I dress carefully for the party, hoping for wild unknown things. And I try to get near nature. Nature, no longer wilderness, sad and past its prime, but still so seductive, coquettishly offers up an escape route.
Excerpt 2
I am not this body. But I am. Aching and full of longing. Take a picture of this meat, this husk. You don't have me. I am something that cannot be photographed, cannot be named, defined, translated. There's experience and that's all there is.
But there's also all this stuff. It gets in the way. You have to move it around. I've always had trouble with stuff. I've fought my whole life to have control over stuff, over the appearance of stuff: my chaotic hair, learning to play the accordion, getting dressed, being on time, electric bills, the five ballet positions, getting money, spending money, even just putting one foot in front of the other. Clear the table. A place for everything and everything in its place. A battle for order, a battle for space.
I am not this body, but this is where I live. I'm trapped in here. I eat talk take pleasure feel pain from here. If you remove me from this body I am no more.
I'm certainly not this photograph. Am I? These traces of a moment when wisps of light pass over the physical world. Is not me. Like a shadow on a cloudy day, a poor reflection in a dirty mirror, a representation that can't contain the juice. Where am I in that tiny flat substitution, that 2-D knockoff of my flesh, my self's facade? Don't be fooled. I can't keep up with my thoughts; I barely sense myself. Maybe you see something you recognize of yourself, an imprint of something familiar.

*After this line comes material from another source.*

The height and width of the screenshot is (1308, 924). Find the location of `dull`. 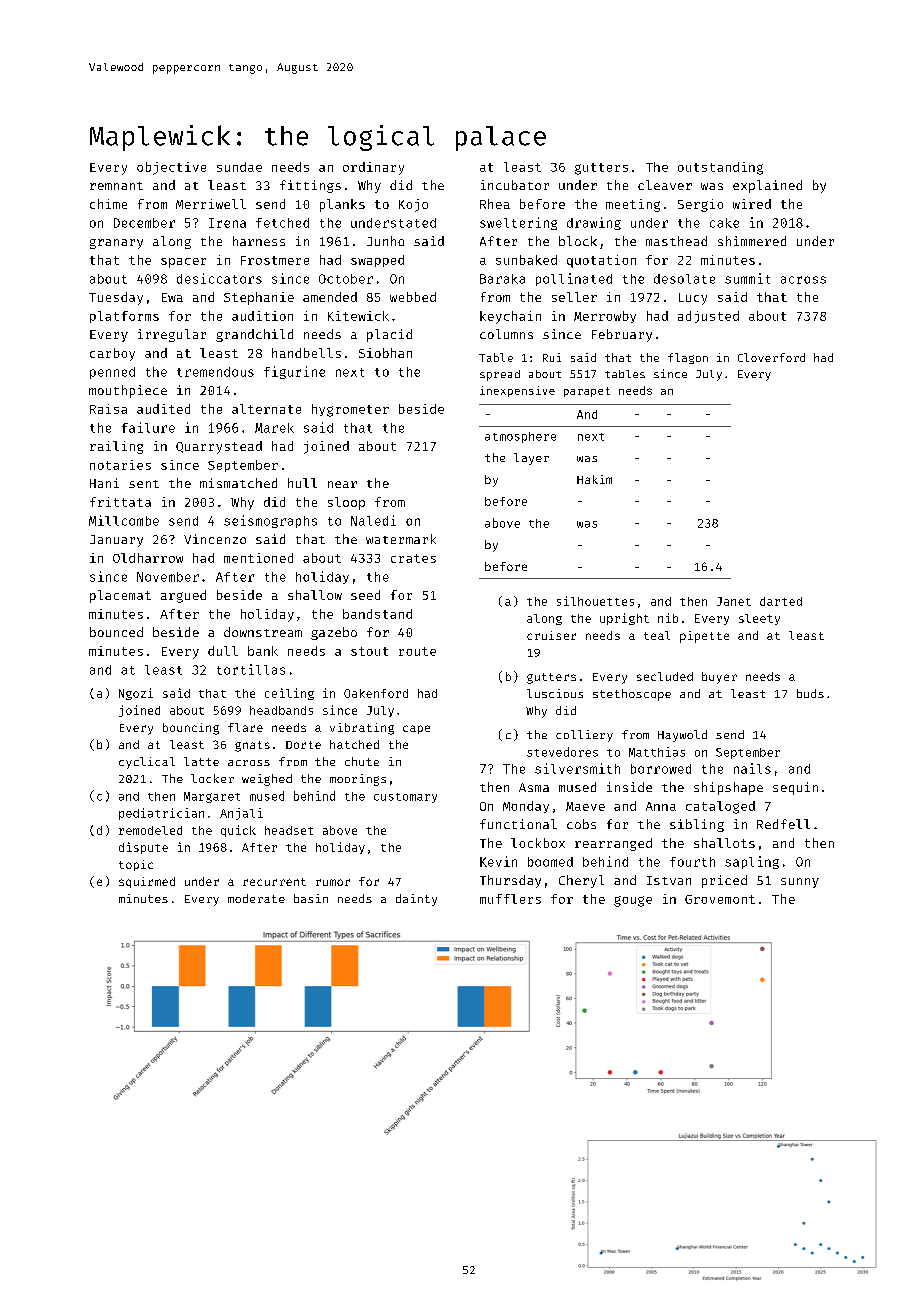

The poignancy of the mute surface of the physical world. The physical world itself so promising and comforting even in its damaged, crumbling, flooded, shining, decaying, pathetic state. We embrace its sweet dumbness in our craving to get at something real. Photography depends on light falling on or off this stuff and then pretends it's the story.
But I am not this body. But I am. This is not my story. But it is.